● **Passage**
*** Begin section ***
Our Boyfriends' Epic Failures

This is an advisory label, so to speak, before you begin to read this. To my dearly cherished best friends, some of you are in this post, but fear not, your names will not be. I would warn your current or previous boyfriends, but I doubt they will be reading this; some of them will also  make an appearance in this post. Aha! Got you curious, didn't I? Well, you'll just have to read on.

This story begins yesterday when I received a rather humorous mass text from one of my best friends, let's call her Mary. Mary and her boyfriend, we'll call him Mark, just got back from a weekend getaway upon which he behaved like an ass. Knowing he was in the dog house, Mark apologized the best way possible; he had flowers delivered to Mary at work. Sweet, right? Let's go back to that text message my girlfriends and I received yesterday; It was a picture of a dog made out of carnations. Anyone close to Mary knows that she isn't all that fond of dogs and that carnations aren't her favorite flower, not by a long shot. Despite the epic fail, I reminded Mary that it is the thought that counts, not the arrangement. Still, the doggie bouquet seen around the world did make for a good laugh amongst best friends.

The flower debacle isn't the first time Mary had received questionable gifts from a beau. A previous boyfriend of hers, we can call him Board Game Nazi, was by her side when she completed her Masters degree. Such a special occasion calls for a special gift, like a crystal make-up brush. Wait, what? A single crystal make-up brush that is to be looked at, not used. Apparently he got Mary confused with his grandmother.

Mary isn't the only lady to have boyfriends who simply crash and burn when it comes to gifts. Another best friend of mine, code named Sally, got possibly one of the worst presents ever from her boyfriend during their first Christmas together. Sally's boyfriend, code named Steve, got her a pair of size eight men's golfing shoes. She doesn't golf and a size eight men's shoe won't fit her. Steve, to his credit, didn't realize they were men's shoes instead of women's and has continuously made it up to Sally with each birthday, anniversary, and Christmas that has come to pass.



It may seem as though I am picking on my friends' boyfriends, but I assure you I am not. I have also fallen victim to poorly thought out gifts. A previous boyfriend of mine did so good for my first birthday with him that I never thought there would be an issue. Complete with a surprise party and a digital camera, I was very impressed. A few weeks later at Christmas, that confidence was no where to be found. Having just suffered through my birthday, expenses were tight for him. I very excitedly unwrapped a tiny package to find a thong underwear with a very naughty phrase on it, which I won't share here for the benefit of parents that may be reading. It would probably make them shudder to their core. Anyways, the inappropriate panties were supposed to be a joke, the very adorable boxer puppy that I gifted him, was not. Perhaps sensing that even a simple card would have been better, this boyfriend learned from his epic fail and did not disappoint in the future.

We aren't shallow, we are best friends (basically sisters) so we share everything with each other. There is no embarrassment and no judging. We know that these men have the best of intentions and we don't blame them. Men can be dense and they have to be taught if they haven't been already by mothers and sisters. You have to casually slip into conversation the name of your favorite flower early on in the relationship. You have to drop hints like crazy, even if you feel like you are being obvious; I promise you, you aren't. Sometimes, there is no other option than to simply tell them what you would like for your birthday. Even so, this is all material. It is what is beyond the material that matters. These men love us, so much so that they probably racked their brain for hours trying to come up with the best gift idea. These feelings are what's important, not what is under the wrapping paper.
*** End section ***
● **Provided records**
*** Begin section ***
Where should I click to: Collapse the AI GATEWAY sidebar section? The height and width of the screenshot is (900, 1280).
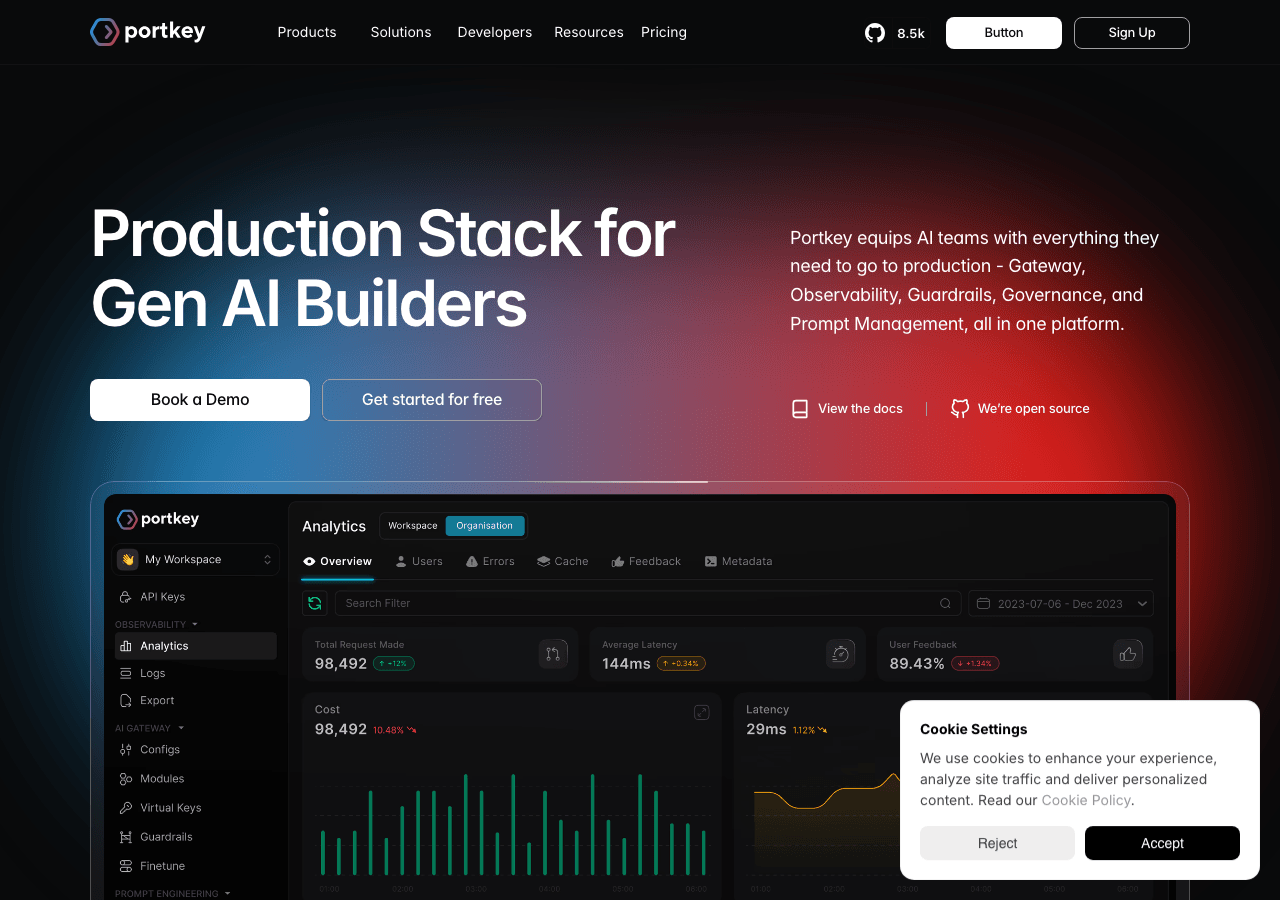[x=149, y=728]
*** End section ***
*** Begin section ***
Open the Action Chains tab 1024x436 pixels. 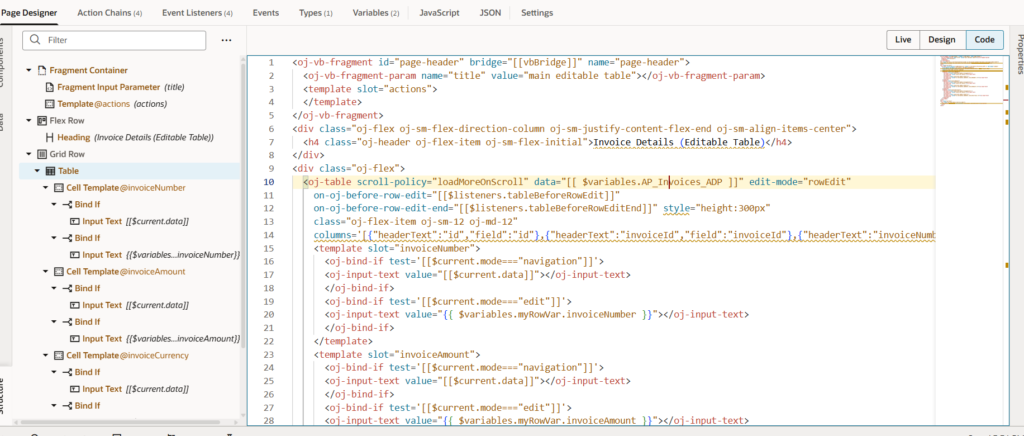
*** End section ***
● **Questions to answer**
1. In the post about boyfriends' gifts, what kind of flowers made up the dog that Mark had delivered to Mary at work?
2. Sum up the post about boyfriends' gifts in two sentences.
The lines have nothing to do with the post.

● **Answers given**
1. Carnations.

2. The writer tells how her friends' boyfriends gave poorly chosen gifts: a dog made of carnations for a woman who isn't fond of either, a crystal make-up brush meant only to be looked at, and size eight men's golfing shoes for a woman who doesn't golf. The writer also got a joke thong after giving her boyfriend a puppy, but she says these men mean well and should be given hints, and that their feelings matter more than what is under the wrapping paper.